What that means is we have a respiratory-handicapped, immune-compromised population who have watched this sweep through their population. And we have statistics associated with the virus, functioning under a combination of these exacerbating factors, along with age-related mortality. These things, at this time, are impossible to uncouple. Scientists may come up with a vaccine in a few months. But they will take years to untangle this mess.
What this means is virologists are observing a new phenomena with few guiding principles (up there in the Knowledge Structure stack) and a poor ability to guess at how exactly the virus messes you up. It is true that one can see the dynamics of transmission, and we can do things like count patients and symptoms, and make guesses based on intuition that vary on the guesser’s and their field’s past practice. Interestingly enough, it’s the virologists’ past experience with epidemics that really drives insights. Experience assembles tons of multi-dimensional data into complex narratives, and gives insights that are simply impossible to extract from a standardized data set. The brain’s demands for coherence from an expert lens can often drive insights that would be normally unavailable.

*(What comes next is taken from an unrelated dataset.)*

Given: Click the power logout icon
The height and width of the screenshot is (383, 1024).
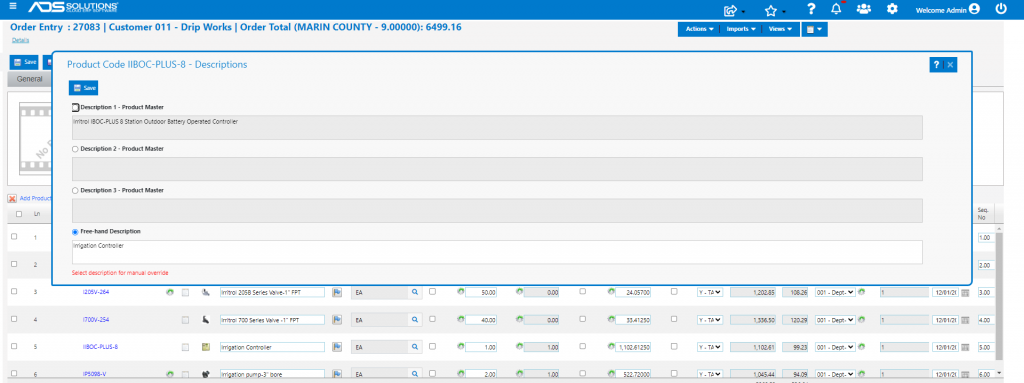Looking at the screenshot, I should 1001,9.
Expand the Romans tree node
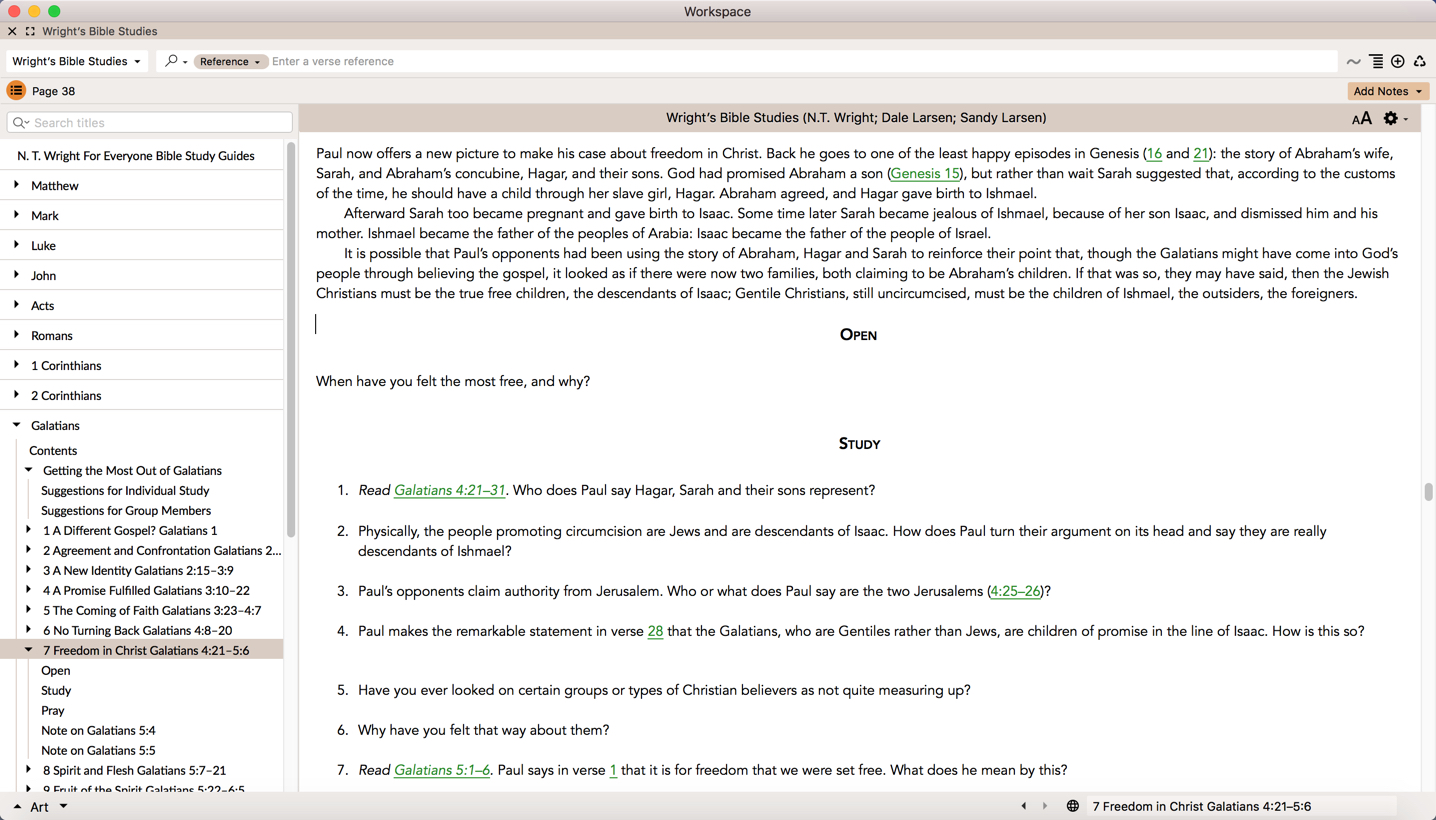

But it’s a tricky business (confirmation bias and all!), and as amenable to hunches as anything. It’s not that I don’t trust the virologists — actually, I do. But the public, and especially the media, like certainty. And we just aren’t going to have that for a while. As I said in the previous piece, you should act like this is the Big One. And hope that it isn’t.

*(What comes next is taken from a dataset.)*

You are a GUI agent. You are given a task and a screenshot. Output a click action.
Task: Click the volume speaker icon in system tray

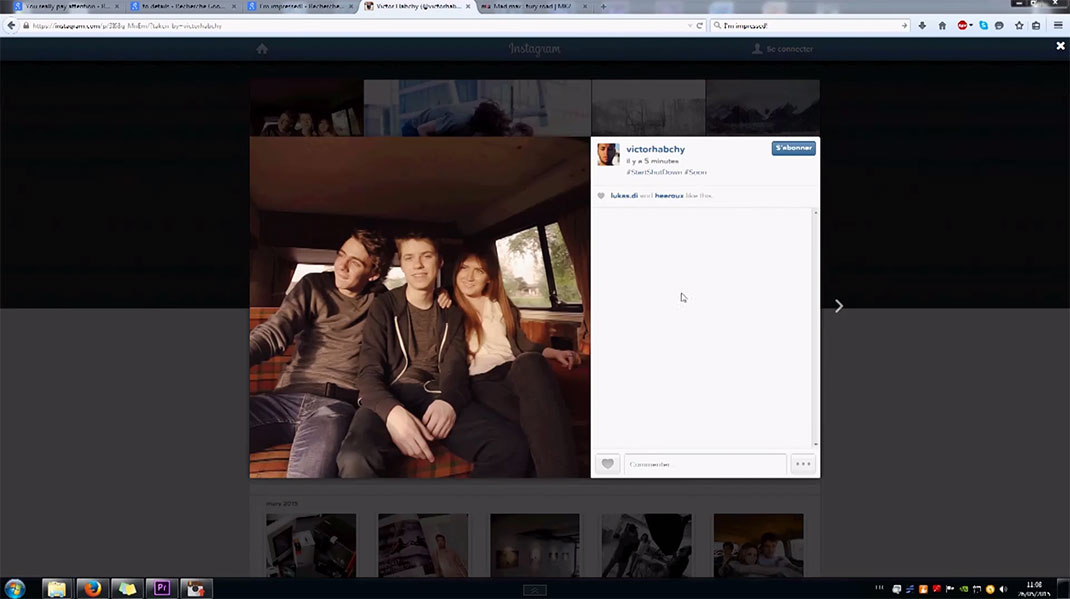click(x=1003, y=589)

Most important to understanding this whole deal are the people who got the virus and didn’t get sick at all, or only got moderately sick. But those people can’t meaningfully AT THIS POINT be included in any of the analysis. (This piece is an early attempt.) Later, down the pike, we might be able to do this with certain populations. Wuhan, China, has a population of 8.5M people, and Hubei province, where Wuhan is, is up around 58M! The different cordons that were drawn around these areas will, with intensive research, show the permeability of these boundaries and how it all works, as well as who actually likely got infected. Rapid contagion and fatality can go hand in hand. But there are also reasons why viruses like Ebola burn out quickly, and don’t go on to devastate countries.
But for now — with the knowledge structures we have — we just can’t know. And the best thing we can do is follow the precautionary principle (especially with the potential for hospital overload) and DO YOUR PART . But also realize that outcomes as far as pandemic deaths will likely be less than the straight multiplicative estimates we are seeing. That means your odds of surviving this pandemic, especially if you are in one of the low-impact groups, are extremely high. And the best course of action is to calm down, and think about how you might help others. That’s the empathy thing. We are all in this together.